The checkpoint_repository field in your config specifies where the engine pulls weights from. The source field accepts the following providers:
  • S3: Amazon S3 buckets.
  • GCS: Google Cloud Storage.
  • AZURE: Azure Blob Storage.
  • HF: Hugging Face repositories.
Here’s a minimal example using S3:
config.yaml
trt_llm:
  build:
    base_model: decoder
    checkpoint_repository:
      source: S3  # or GCS, AZURE, HF
      repo: s3://your-bucket/path/to/model/

Private storage credentials

To access private storage, add a JSON secret to your Baseten secrets manager and reference it with runtime_secret_name in your config.

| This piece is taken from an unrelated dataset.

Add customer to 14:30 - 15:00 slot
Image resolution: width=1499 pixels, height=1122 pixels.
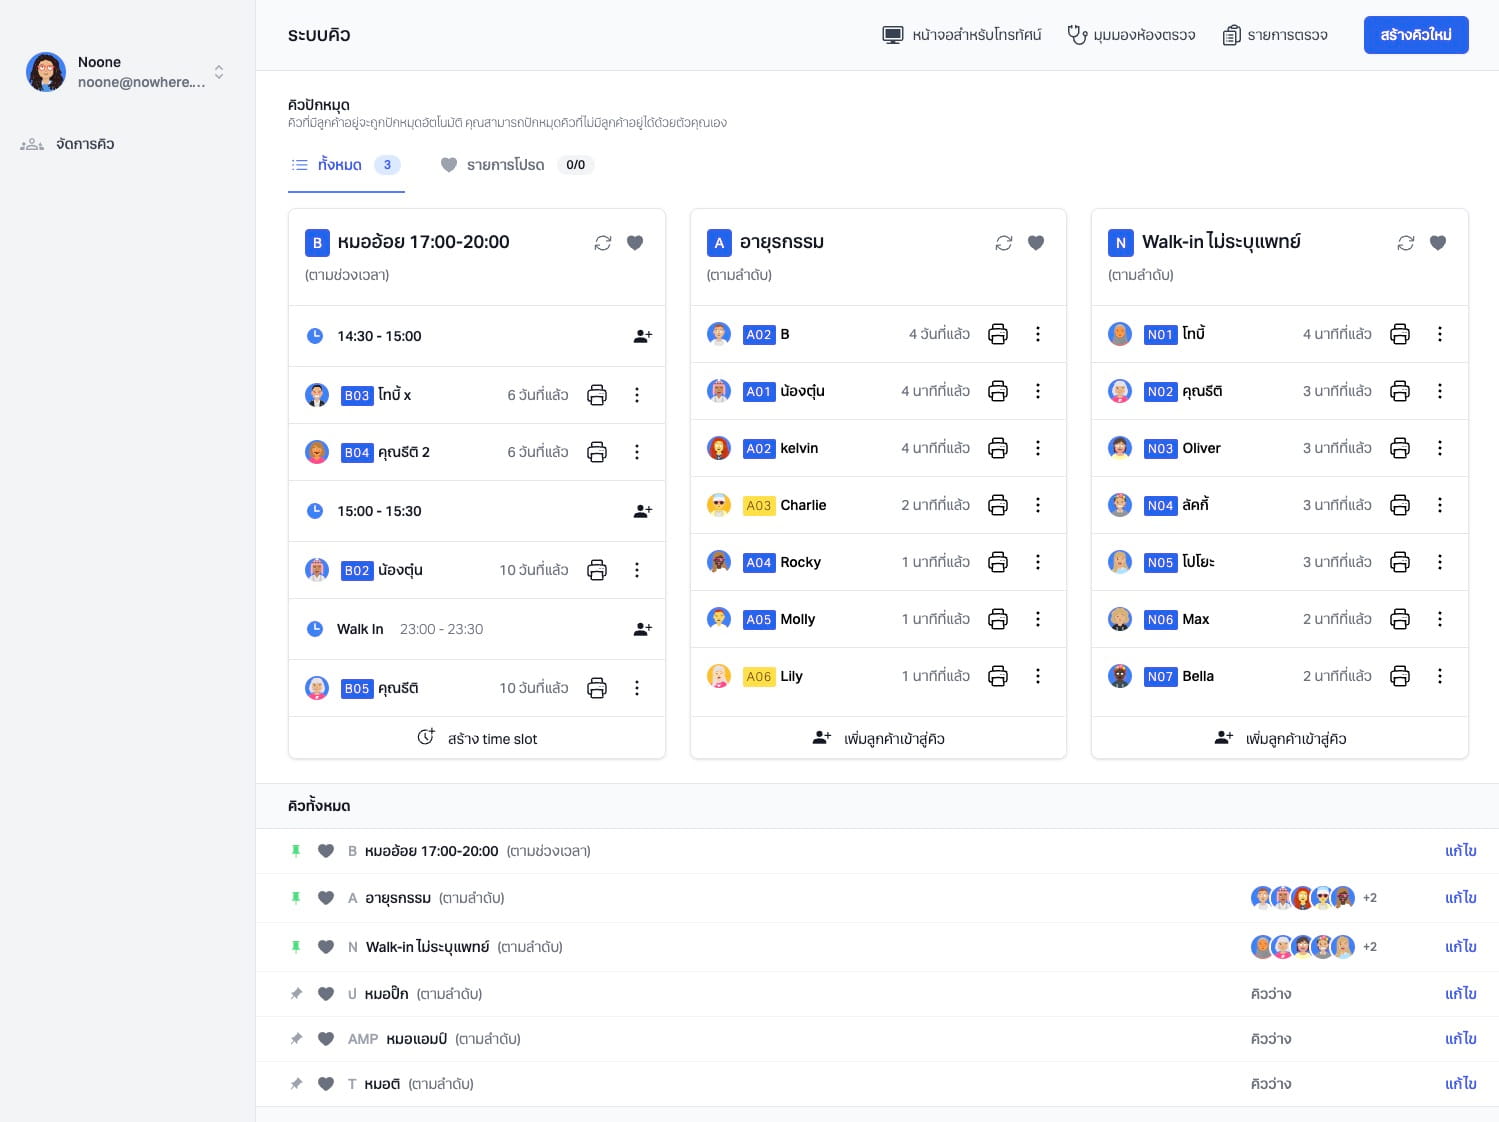tap(642, 336)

Add a secret with your AWS credentials:
{
  "aws_access_key_id": "XXXXX",
  "aws_secret_access_key": "xxxxx/xxxxxx",
  "aws_region": "us-west-2"
}
Then reference the secret in your config:
config.yaml
secrets:
  aws_secret_json: "set token in baseten workspace"
trt_llm:
  build:
    checkpoint_repository:
      source: S3
      repo: s3://your-bucket/path/to/model
      runtime_secret_name: aws_secret_json
See AWS S3 authentication for full setup details including OIDC.